** TO DO **
Go through the data below. Pull out every line that has the word "will".
-- AVAILABLE DATA follows --
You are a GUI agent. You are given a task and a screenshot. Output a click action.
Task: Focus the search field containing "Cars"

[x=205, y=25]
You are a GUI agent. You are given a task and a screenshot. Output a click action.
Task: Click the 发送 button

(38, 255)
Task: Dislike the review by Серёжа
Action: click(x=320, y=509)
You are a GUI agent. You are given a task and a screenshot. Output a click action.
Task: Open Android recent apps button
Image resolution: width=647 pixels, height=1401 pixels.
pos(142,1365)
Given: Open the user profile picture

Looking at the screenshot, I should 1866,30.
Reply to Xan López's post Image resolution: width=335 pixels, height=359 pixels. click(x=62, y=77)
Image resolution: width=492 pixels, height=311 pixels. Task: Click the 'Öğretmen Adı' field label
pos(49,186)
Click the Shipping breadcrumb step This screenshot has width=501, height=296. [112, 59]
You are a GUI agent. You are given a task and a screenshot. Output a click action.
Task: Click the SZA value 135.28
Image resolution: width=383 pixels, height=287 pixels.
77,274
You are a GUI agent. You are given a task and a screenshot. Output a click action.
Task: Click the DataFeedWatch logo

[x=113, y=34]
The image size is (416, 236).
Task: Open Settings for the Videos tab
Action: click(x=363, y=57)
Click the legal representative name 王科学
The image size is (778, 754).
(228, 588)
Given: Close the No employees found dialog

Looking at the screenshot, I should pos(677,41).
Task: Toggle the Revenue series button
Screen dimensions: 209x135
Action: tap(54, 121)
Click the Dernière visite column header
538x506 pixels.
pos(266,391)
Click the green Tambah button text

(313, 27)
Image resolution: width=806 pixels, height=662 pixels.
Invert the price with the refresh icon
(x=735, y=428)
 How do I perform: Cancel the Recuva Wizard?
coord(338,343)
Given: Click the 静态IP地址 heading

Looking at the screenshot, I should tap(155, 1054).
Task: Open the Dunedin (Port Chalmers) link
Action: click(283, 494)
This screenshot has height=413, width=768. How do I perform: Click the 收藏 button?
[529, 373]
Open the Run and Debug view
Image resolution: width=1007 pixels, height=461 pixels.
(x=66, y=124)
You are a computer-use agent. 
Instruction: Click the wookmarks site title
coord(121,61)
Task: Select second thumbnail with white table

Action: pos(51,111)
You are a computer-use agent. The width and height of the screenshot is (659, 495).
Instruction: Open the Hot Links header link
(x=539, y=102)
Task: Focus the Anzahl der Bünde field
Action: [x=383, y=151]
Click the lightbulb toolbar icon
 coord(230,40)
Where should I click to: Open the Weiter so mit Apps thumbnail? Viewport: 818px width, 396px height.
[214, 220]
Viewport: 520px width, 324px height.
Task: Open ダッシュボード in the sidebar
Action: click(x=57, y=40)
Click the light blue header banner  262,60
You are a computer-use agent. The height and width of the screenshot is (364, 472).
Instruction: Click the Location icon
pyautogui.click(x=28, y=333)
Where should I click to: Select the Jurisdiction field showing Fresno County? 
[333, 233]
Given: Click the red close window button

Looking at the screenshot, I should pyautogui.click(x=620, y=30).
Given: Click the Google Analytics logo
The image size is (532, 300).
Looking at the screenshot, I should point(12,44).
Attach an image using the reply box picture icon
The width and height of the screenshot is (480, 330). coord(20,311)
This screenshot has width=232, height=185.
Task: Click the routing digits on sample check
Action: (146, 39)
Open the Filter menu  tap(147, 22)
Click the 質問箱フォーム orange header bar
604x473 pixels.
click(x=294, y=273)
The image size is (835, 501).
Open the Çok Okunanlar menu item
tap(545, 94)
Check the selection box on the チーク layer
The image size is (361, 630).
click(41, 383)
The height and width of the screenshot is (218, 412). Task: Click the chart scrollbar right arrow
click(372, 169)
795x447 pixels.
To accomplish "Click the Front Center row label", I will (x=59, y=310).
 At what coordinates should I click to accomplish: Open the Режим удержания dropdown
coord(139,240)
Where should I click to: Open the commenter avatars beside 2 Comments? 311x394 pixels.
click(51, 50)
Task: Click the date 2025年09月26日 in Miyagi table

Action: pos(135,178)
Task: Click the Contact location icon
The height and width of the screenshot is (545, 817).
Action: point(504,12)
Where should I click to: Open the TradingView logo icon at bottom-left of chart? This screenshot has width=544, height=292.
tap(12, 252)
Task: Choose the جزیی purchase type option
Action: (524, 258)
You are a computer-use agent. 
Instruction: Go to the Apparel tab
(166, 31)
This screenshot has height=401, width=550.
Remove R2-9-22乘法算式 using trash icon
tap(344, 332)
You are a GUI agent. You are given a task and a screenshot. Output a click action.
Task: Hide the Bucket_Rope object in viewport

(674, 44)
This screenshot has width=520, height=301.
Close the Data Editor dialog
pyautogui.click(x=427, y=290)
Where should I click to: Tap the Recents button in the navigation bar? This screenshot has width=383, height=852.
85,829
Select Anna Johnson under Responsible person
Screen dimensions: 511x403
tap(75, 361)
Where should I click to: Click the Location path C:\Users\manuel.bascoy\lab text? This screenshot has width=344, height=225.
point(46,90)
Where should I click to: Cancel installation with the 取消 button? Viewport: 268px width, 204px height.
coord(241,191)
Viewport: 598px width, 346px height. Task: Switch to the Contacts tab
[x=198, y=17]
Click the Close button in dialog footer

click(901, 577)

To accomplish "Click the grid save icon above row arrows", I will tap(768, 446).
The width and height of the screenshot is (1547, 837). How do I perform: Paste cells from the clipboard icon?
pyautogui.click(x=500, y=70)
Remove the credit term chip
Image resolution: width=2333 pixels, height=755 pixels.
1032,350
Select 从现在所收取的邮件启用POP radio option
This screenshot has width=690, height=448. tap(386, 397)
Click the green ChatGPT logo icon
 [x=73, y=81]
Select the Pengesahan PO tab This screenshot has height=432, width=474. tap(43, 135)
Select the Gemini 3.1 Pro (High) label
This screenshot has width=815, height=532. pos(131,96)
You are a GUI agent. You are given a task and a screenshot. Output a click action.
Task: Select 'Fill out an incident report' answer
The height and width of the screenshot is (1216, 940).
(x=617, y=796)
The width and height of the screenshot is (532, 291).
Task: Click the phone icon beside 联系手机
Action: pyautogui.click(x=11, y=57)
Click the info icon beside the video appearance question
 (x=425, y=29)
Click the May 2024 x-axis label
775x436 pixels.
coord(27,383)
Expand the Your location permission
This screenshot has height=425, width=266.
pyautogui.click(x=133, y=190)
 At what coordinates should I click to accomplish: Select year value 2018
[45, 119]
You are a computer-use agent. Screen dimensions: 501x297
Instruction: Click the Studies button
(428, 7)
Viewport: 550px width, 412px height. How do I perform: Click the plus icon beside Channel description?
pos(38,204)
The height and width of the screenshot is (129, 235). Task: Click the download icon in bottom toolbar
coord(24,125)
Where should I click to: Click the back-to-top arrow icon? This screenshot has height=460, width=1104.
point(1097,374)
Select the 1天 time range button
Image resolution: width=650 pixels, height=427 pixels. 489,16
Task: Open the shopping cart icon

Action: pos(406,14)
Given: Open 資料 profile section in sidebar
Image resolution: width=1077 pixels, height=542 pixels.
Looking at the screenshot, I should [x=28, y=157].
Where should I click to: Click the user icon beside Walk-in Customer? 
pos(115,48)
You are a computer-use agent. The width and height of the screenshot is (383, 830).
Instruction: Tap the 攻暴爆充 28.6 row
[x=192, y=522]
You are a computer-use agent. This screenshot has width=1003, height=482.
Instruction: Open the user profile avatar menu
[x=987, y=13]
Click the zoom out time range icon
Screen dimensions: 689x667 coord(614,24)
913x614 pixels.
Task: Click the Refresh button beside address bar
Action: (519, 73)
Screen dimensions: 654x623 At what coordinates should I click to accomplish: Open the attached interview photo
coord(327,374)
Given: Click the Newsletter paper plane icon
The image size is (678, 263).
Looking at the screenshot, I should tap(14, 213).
-- AVAILABLE DATA concluded --
** THE ANSWER **
To accomplish "Click the Front Center row label", I will (x=59, y=310).
To accomplish "Click the grid save icon above row arrows", I will tap(768, 446).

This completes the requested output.